Text section ▸
Tihuța Pass (Pasul Tihuța, also called Pasul Bârgău; Borgói-hágó or Burgó) is a high mountain pass in the Eastern Carpathian Mountains of Romania, between the Bârgău Mountains to the north and the Călimani Mountains to the south. The 1201 m-high pass connects Bistrița (Transylvania) with Vatra Dornei (Bukovina, Moldavia). Its western side is located in Piatra Fântânele village, Tiha Bârgăului, Bistrița-Năsăud County; the eastern side is in Căsoi village, Poiana Stampei, Suceava County. The Tihuța Pass is crossed by national road DN17 (part of European route E58), which starts in Dej and ends in Suceava.

The pass was made famous by Bram Stoker's novel Dracula, where, termed as "the Borgo Pass", it was the gateway to the realm of Count Dracula. Stoker most likely found the name on a contemporary map; he never actually visited the area. Today the pass is home to Hotel "Castel Dracula"; located at an elevation of 1116 m, the hotel was built in 1976 and adopted its current name after 1989. The hotel has become quite an attraction due to its architectural style of a medieval villa, as well as the connection to the novel. In 2018 the property was put up for sale.

Close to the Tihuța Pass is the Piatra Fântânele Monastery, which dates from 1928. The ensemble is dominated by a 31 m metal cross; built in 2010, this is the tallest such structure in Romania.

The Tihuța Pass is now part of the Via Transilvanica long-distance trail; it belongs to the 277 km-long The Highlands section of the trail, which runs from Bistrița to Poiana Stampei.

[Screenshot grounding data]
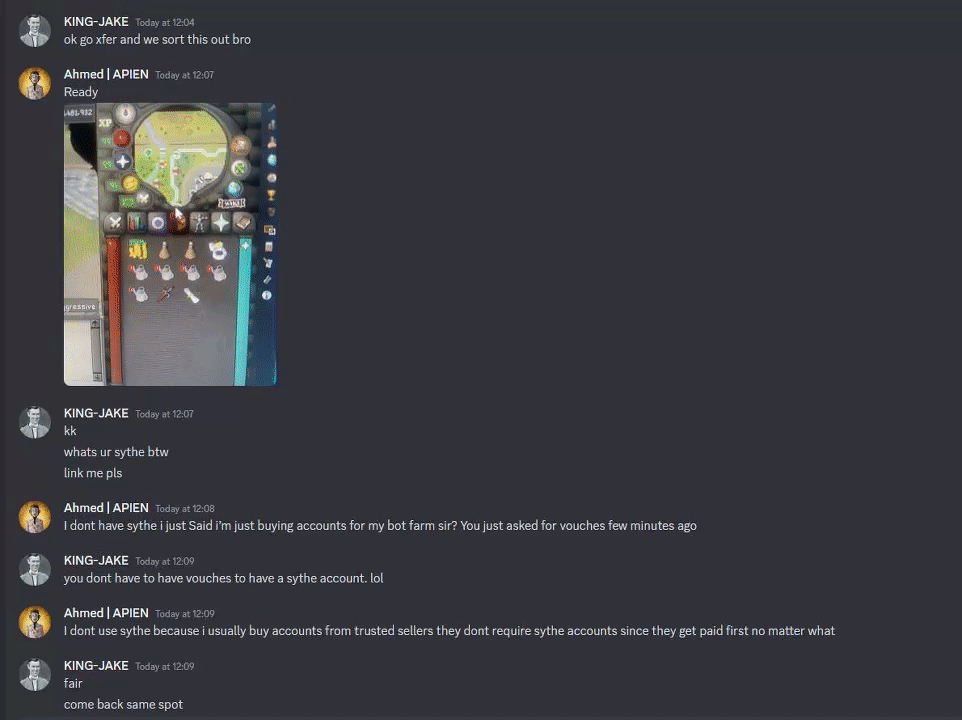Click Ahmed | APIEN username on the 12:08 message

[x=106, y=508]
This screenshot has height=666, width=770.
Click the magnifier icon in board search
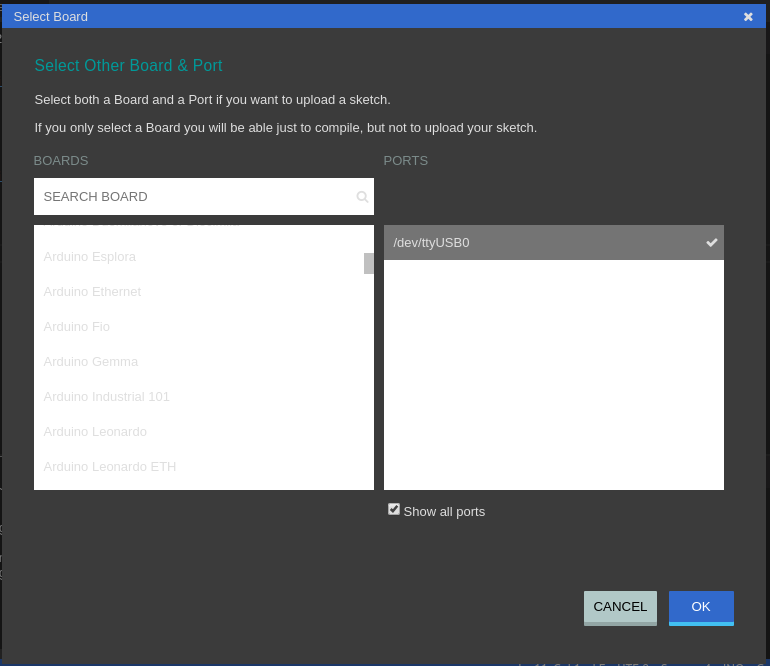pos(362,197)
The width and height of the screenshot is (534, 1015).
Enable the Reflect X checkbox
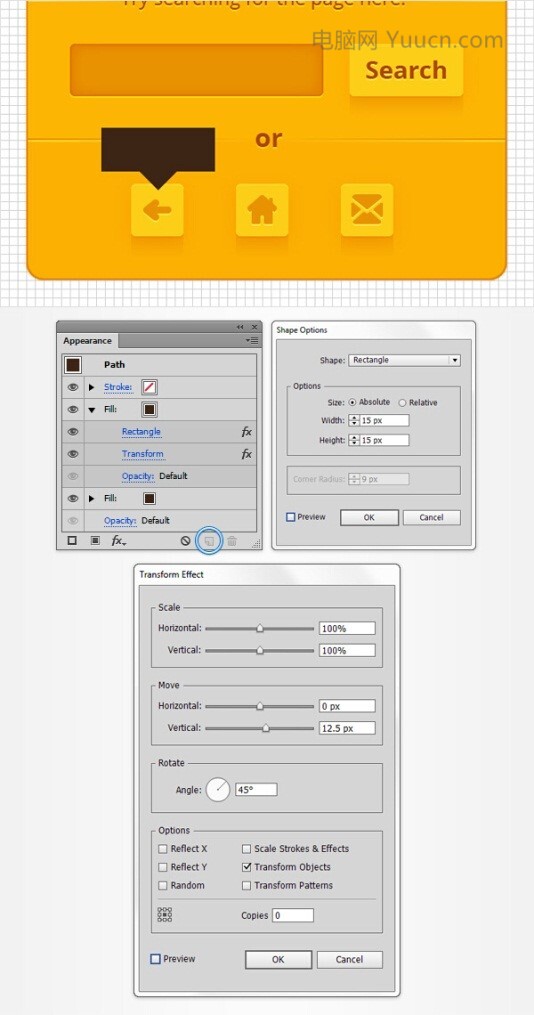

Exercises to complete ▸
[A] According to the text on the Tihuța Pass, how tall is the metal cross that dominates the Piatra Fântânele Monastery?
[B] Transcribe the text on the Tihuța Pass, everything from "The pass was" down to "up for sale.".

Results for each task ▸
[A] 31 m

[B]
The pass was made famous by Bram Stoker's novel Dracula, where, termed as "the Borgo Pass", it was the gateway to the realm of Count Dracula. Stoker most likely found the name on a contemporary map; he never actually visited the area. Today the pass is home to Hotel "Castel Dracula"; located at an elevation of 1116 m, the hotel was built in 1976 and adopted its current name after 1989. The hotel has become quite an attraction due to its architectural style of a medieval villa, as well as the connection to the novel. In 2018 the property was put up for sale.